- Texte visé : Projet de loi de finances pour 2026, n° 1906
- Stade de lecture : 1ère lecture (1ère assemblée saisie)
- Examiné par : Commission du développement durable et de l'aménagement du territoire
- Mission visée : Écologie, développement et mobilité durables
Modifier ainsi les autorisations d'engagement et les crédits de paiement :
| (en euros) | ||
| Programmes | + | - |
| Infrastructures et services de transports | 0 | 0 |
| Affaires maritimes, pêche et aquaculture | 0 | 0 |
| Paysages, eau et biodiversité | 0 | 0 |
| Expertise, information géographique et météorologie | 0 | 0 |
| Prévention des risques | 0 | 0 |
| Énergie, climat et après-mines | 0 | 0 |
| Service public de l'énergie | 0 | 456 050 100 |
| Conduite et pilotage des politiques de l'écologie, du développement et de la mobilité durables | 0 | 0 |
| Fonds d'accélération de la transition écologique dans les territoires | 0 | 0 |
| Sûreté nucléaire et radioprotection | 0 | 0 |
| Ecologie – mise en extinction du plan de relance | 0 | 0 |
| Fonds de destockage Stocamine(ligne nouvelle) | 456 050 100 | 0 |
| TOTAUX | 456 050 100 | 456 050 100 |
| SOLDE | 0 | |
Avec cet amendement, les député·es de La France Insoumise souhaitent que des crédits soient alloués au financement du déstockage du site d’enfouissement des déchets dangereux de Stocamine, à Wittelsheim (Alsace).
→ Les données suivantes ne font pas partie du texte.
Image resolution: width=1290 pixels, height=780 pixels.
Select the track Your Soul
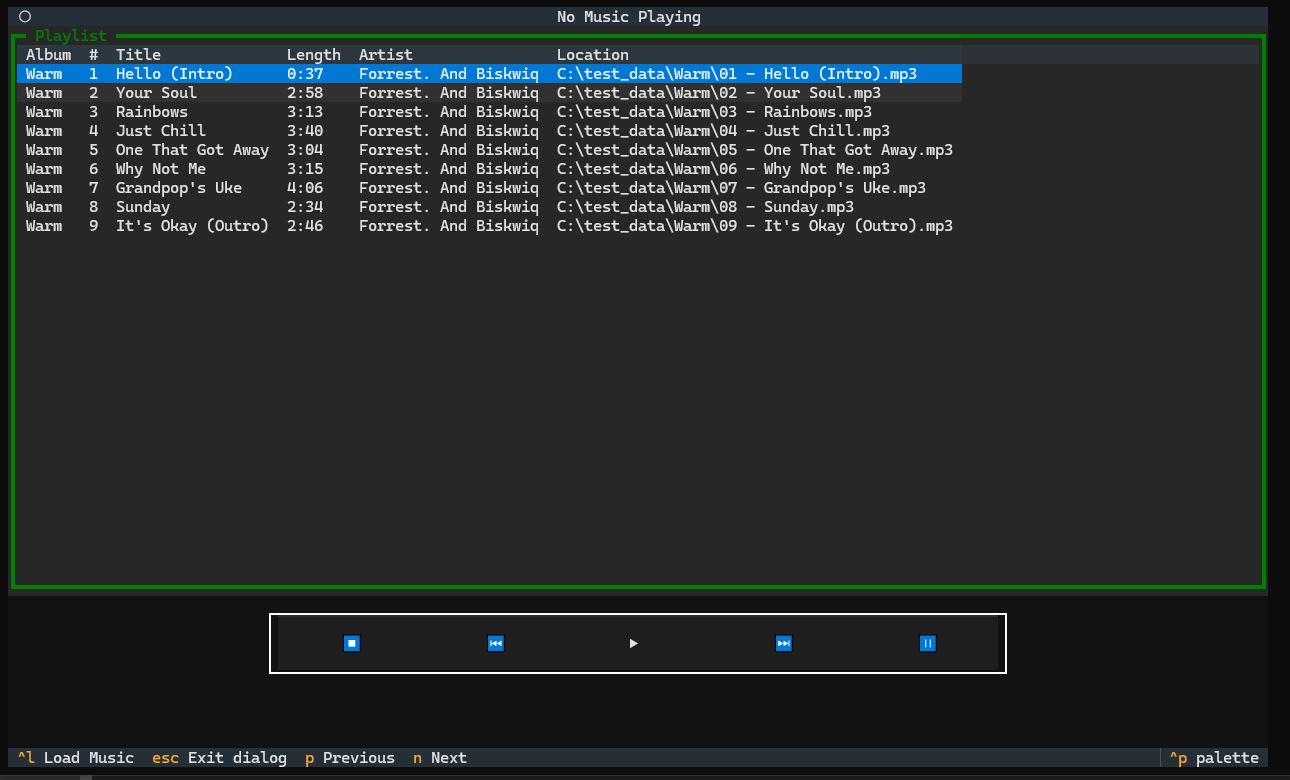click(x=156, y=93)
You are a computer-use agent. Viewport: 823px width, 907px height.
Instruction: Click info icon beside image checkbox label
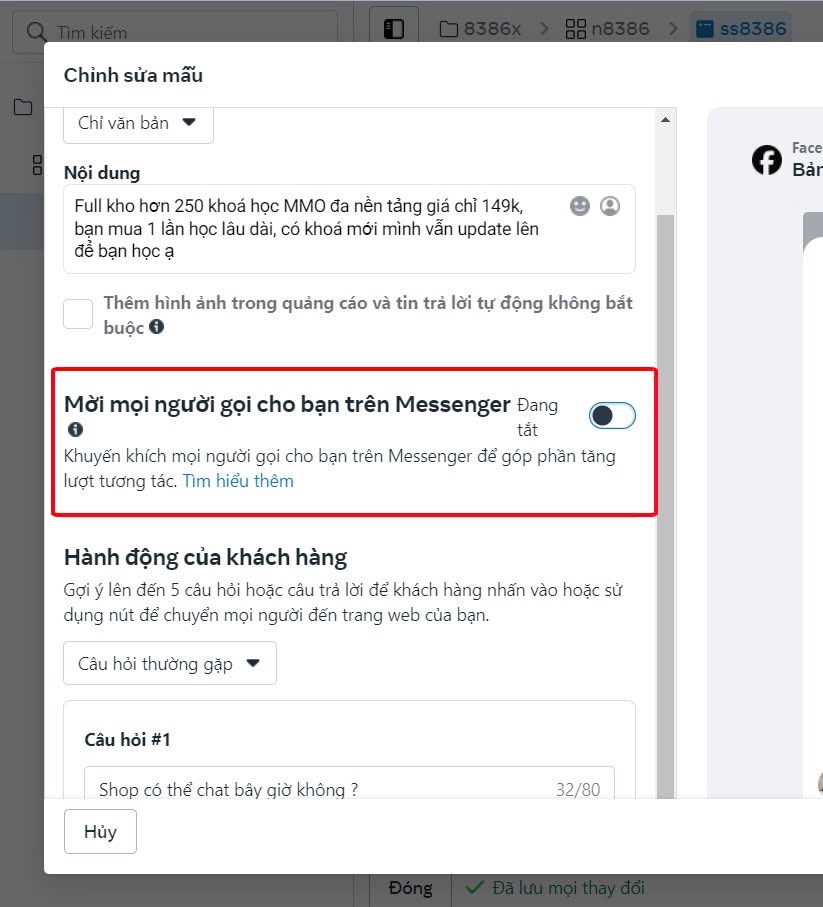157,327
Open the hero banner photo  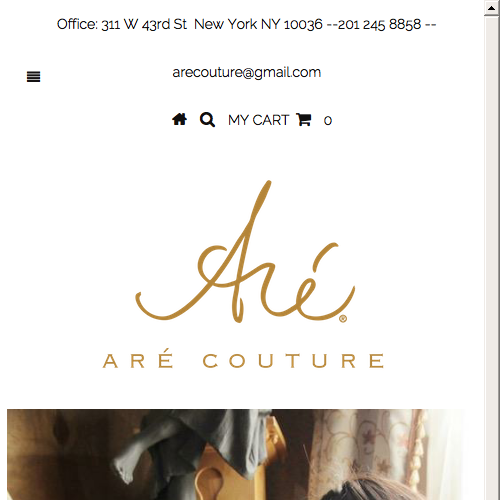[237, 454]
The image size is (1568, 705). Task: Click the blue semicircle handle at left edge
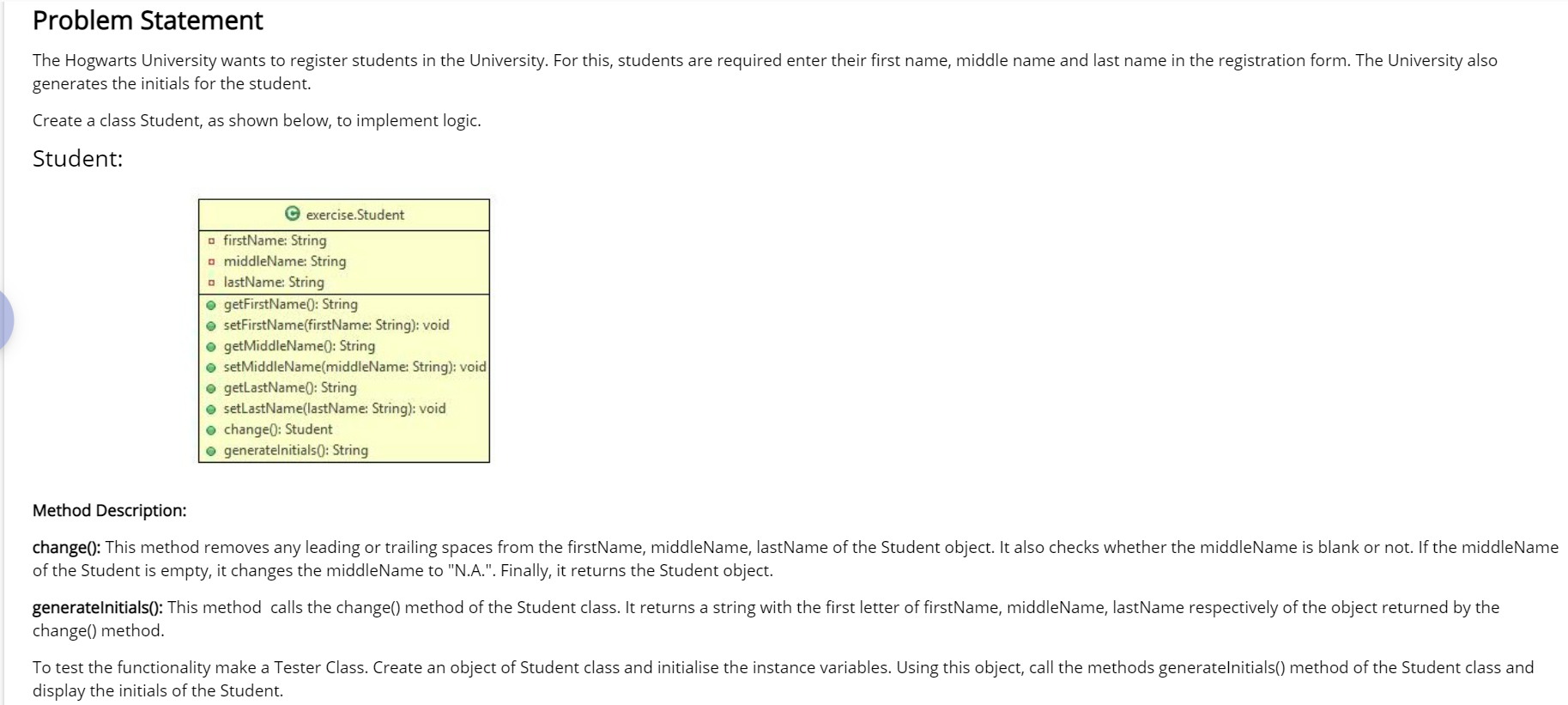pyautogui.click(x=7, y=319)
Malgré la récente décision du tribunal administratif de Strasbourg autorisant le confinement définitif des 42 000 tonnes de déchets toxiques (arsenic, amiante, chrome, résidus d’incinération), cette solution reste contestée par les collectivités locales, associations environnementales, et une partie des élus locaux. Le député LFI Emmanuel Fernandes ainsi que ces acteurs dénoncent un héritage toxique imposé aux générations futures et appellent à la poursuite du déstockage, jugé nécessaire pour protéger durablement la nappe phréatique alsacienne, qui alimente plus de cinq millions de personnes.
Le confinement, solution retenue par l’État, résulte principalement de la dégradation progressive des galeries souterraines rendant aujourd’hui techniquement et sécuritairement très difficile toute opération de retrait des déchets. Or, le déstockage reste la seule voie permettant d’éliminer définitivement ces résidus dangereux.
Le cabinet Antea Group a évalué en 2020 le coût du scénario de déstockage maximal à 456 050 100 euros, incluant l’entretien minier, les opérations de déstockage, de conditionnement, d’élimination des déchets, et le confinement ultérieur du site. Ce scénario constitue la meilleure garantie d’un avenir sûr pour les populations locales et pour l’environnement.
Cet amendement propose donc la création d’un nouveau programme intitulé « Fonds finançant le déstockage maximal du site de Stocamine, avec priorité sur les déchets toxiques, sous contrôle strict de la commission de suivi de site (CSS) et en garantissant la sécurité optimale des intervenants ». Ce fonds serait abondé à hauteur de 456 050 100 euros (en AE et CP), par des crédits issus de l’action 10-01 « Soutien à l'injection de biométhane » du programme 345 « Service public de l'énergie ». Les député·es LFI appellent le Gouvernement à lever le gage budgétaire afin de permettre ce financement.